> Exercise instructions
Leave out the pictures and repeat every record exactly.

Stored items:
Start of Block

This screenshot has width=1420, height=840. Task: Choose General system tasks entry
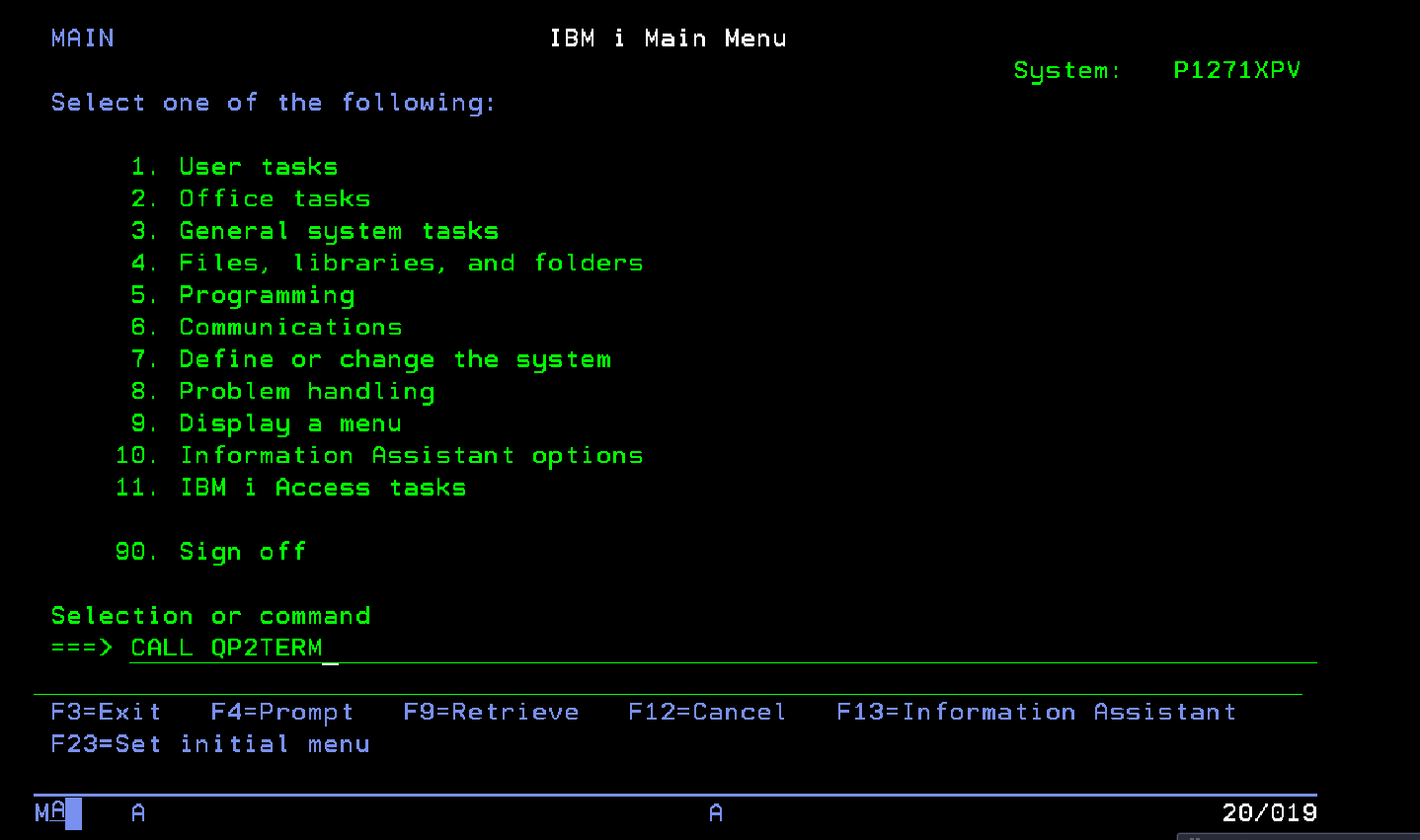[x=339, y=231]
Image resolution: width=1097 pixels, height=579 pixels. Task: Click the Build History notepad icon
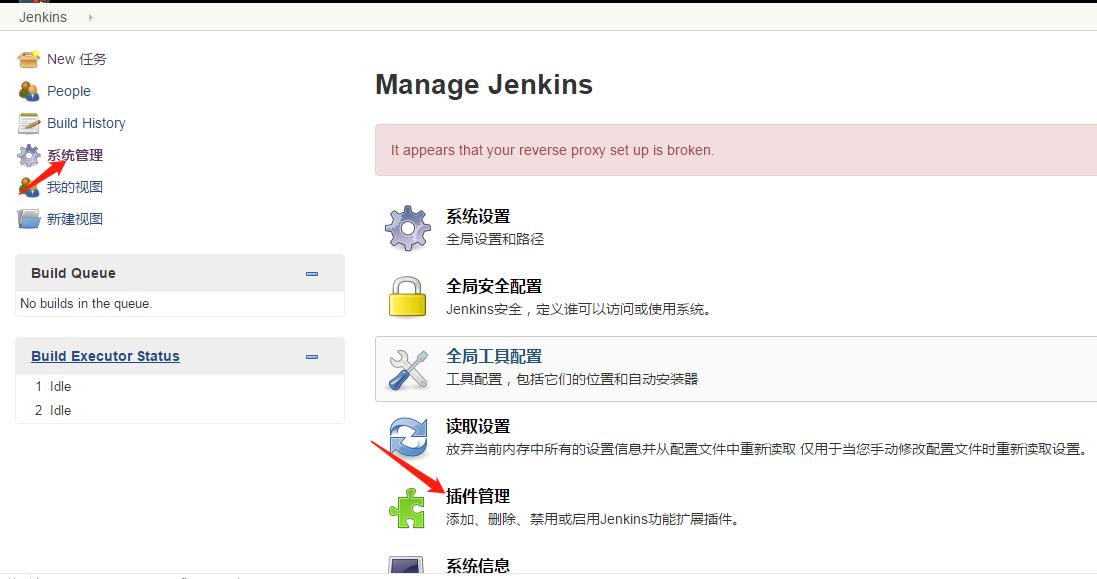tap(27, 123)
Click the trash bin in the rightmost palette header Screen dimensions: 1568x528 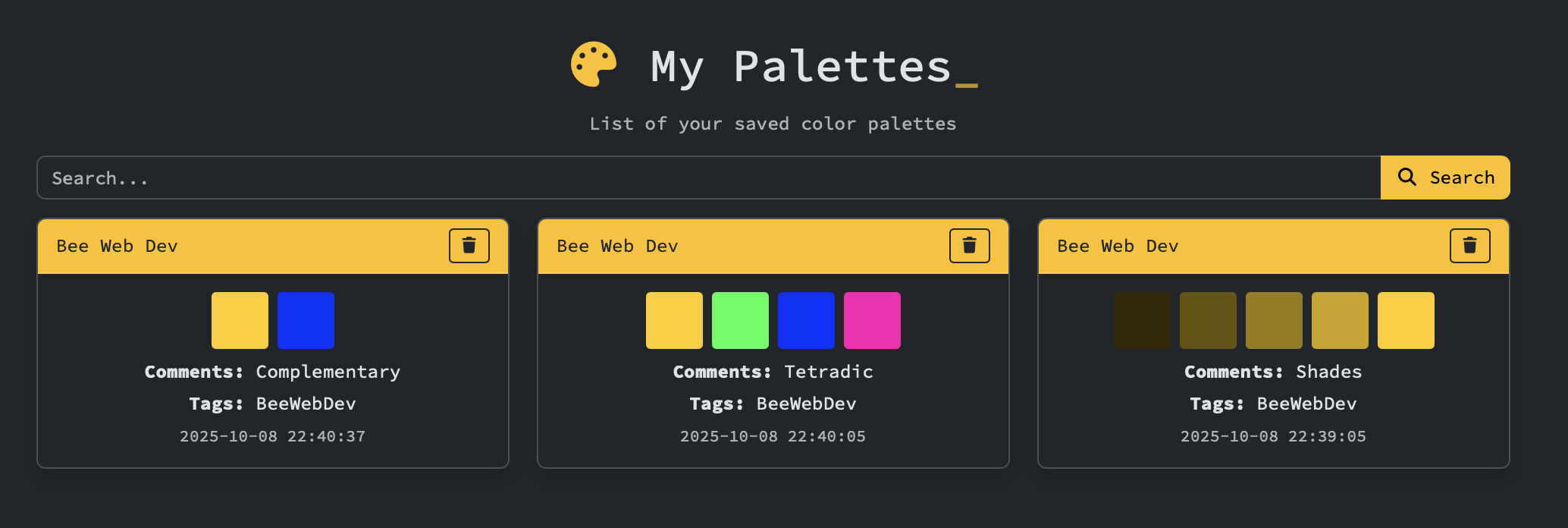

End of Block

> Your response
This screenshot has width=1420, height=840. Task: Choose General system tasks entry
[x=339, y=231]
Image resolution: width=1097 pixels, height=579 pixels. Task: Click the Build History notepad icon
tap(27, 123)
Click the trash bin in the rightmost palette header Screen dimensions: 1568x528 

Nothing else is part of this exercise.